»Der Bedarf an Leichen ist ziemlich groß«

Die Universität Greifswald hat zahlreiche Dokumente zu ihrer NS-Geschichte ins Internet gestellt

  • Martina Rathke, dpa
  • Lesedauer: 3 Min.
Die Universität Greifswald bringt Licht in ihre bislang lückenhaft aufgearbeitete NS-Vergangenheit. Etliche Institute arbeiteten für die Wehrmacht, das Anatomische Institut bezog Leichen aus Nazi-Gefängnissen. Das alles steht jetzt im Internet.

Greifswald. Am 23. Februar 1943 listet die Philosophische Fakultät der Greifswalder Universität ihre kriegswichtigen Sonderaufträge auf. »Das Physikalische Institut untersteht unmittelbar dem Rüstungskommando und gilt als Wehrmachtsbetrieb«, heißt es in dem Dokument, das jetzt wie andere Originalmaterialien aus der Nazi-Zeit durch ein Projekt der Universität Greifswald im Internet zugänglich ist (www.ns-zeit.uni-greifswald.de ).

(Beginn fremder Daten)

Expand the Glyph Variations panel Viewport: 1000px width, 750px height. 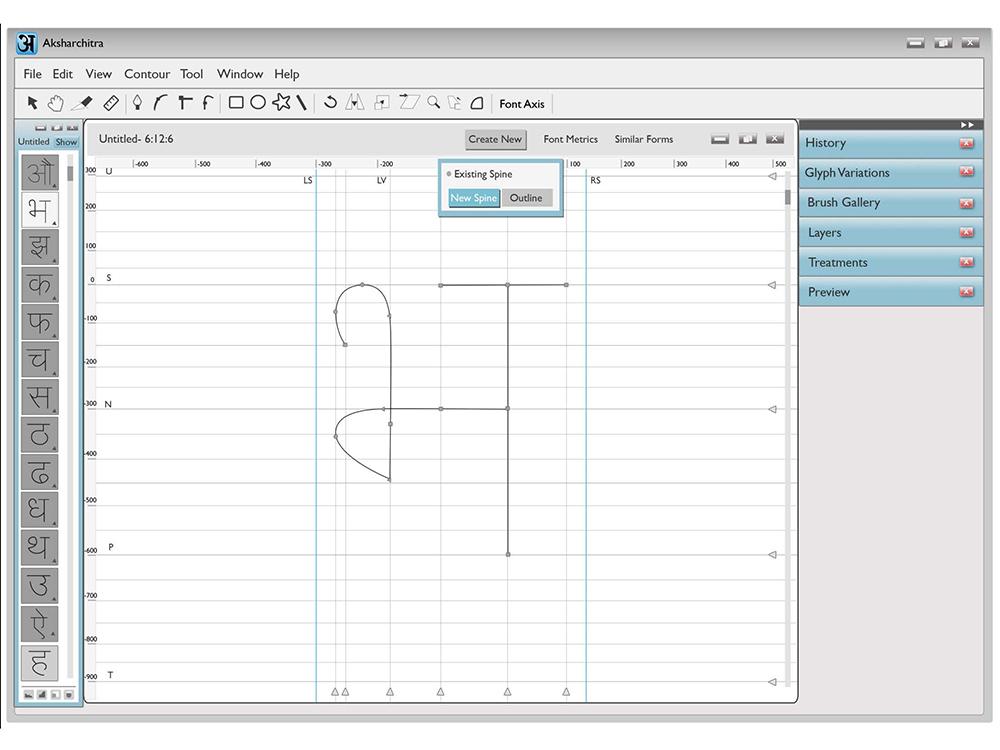847,173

Während der Zweite Weltkrieg an den Fronten zu diesem Zeitpunkt Tausende Opfer fordert, arbeiten die Physiker an fünf kriegswichtigen Geheimprojekten, darunter für das Reichsluftfahrtministerium und das Heereswaffenamt. Für alle Projekte, die in dem Dokument nur eine Code-Nummer tragen, bestehe »höchste Dringlichkeitsstufe«, heißt es. Über den genauen Inhalt der Rüstungsforschung ist bis heute wenig bekannt, sagt Dirk Alvermann, Leiter des Universitätsarchivs. Die Verstrickung der Uni mit dem NS-System spiegelte sich auf verschiedenen Ebenen wider, wie die Internetseite zeigt. Anfang 2011 hatte die Hochschule beschlossen, ein Projekt zur Erforschung der eigenen Vergangenheit zwischen 1933 und 1945 zu starten.

Am 27. November 1944 beklagt sich der Direktor des Anatomischen Instituts der Uni Greifswald, Professor Pfuhl, in einem Brief über den schlechten Zustand der für die Präparationskurse gelieferten Leichen. Er bittet um Nachschub.

»Der Bedarf an Leichen ist ziemlich groß«, schreibt Pfuhl an den zuständigen Oberpräsidenten in Stettin und unterbreitet den Vorschlag, Leichen aus Gefängnissen und Dienststellen der Gestapo sowie von Militärgerichten, »deren Beerdigung nicht notwendig ist, der Greifswalder Anatomie« zu überweisen - möglichst als »Eilgut«. Erst im Januar 1947 werden die Überreste von 69 NS-Opfern aus dem Anatomischen Institut auf dem Greifswalder Friedhof beigesetzt. Greifswald ist nach Jena, Leipzig, Halle und Berlin die fünfte ostdeutsche Universität, die nun nach der Wende ihre NS-Vergangenheit systematisch aufarbeitet. Trotz teilweise sehr guter Vorarbeiten in den 1980er Jahren habe eine systematische Aufarbeitung der NS-Wissenschaftsgeschichte bisher nicht stattgefunden, sagt Alvermann. Die nationalsozialistische Geschichte der Hochschule umfasste mehrere Phasen: die Phase der Gleichschaltung unmittelbar nach der Machtergreifung, die Mobilisierung zwischen 1936 und 1939 und die Kriegsphase bis 1945, wie Archivleiter Alvermann berichtet.

Nur drei Monate nach der Machtergreifung, am 25. April 1933, wurde das »Gesetz gegen die Überfüllung deutschen Schulen und Hochschulen« erlassen und damit die Studienzulassungen für Juden erschwert. Die Greifswalder Uni hat dabei die im Zuge der Verordnung vorgegebenen Begrenzungen von 1,5 Prozent für die Immatrikulation von Nicht-Ariern sogar unterboten. Intern sei eine Marke von 0,15 Prozent beschlossen worden, »um den befürchteten Zuzug von Juden, denen eine Immatrikulation an anderen Universitäten versagt wurde, zu verhindern«.

Elf Prozent des Lehrkörpers fielen allein der ersten Säuberungswelle unmittelbar nach der Machtergreifung zum Opfer. Trotzdem gab es auch aktiven Widerstand an der Universität - so durch den Studentenpfarrer Alfons Maria Wachsmann, der 1943 denunziert und 1944 hingerichtet wurde.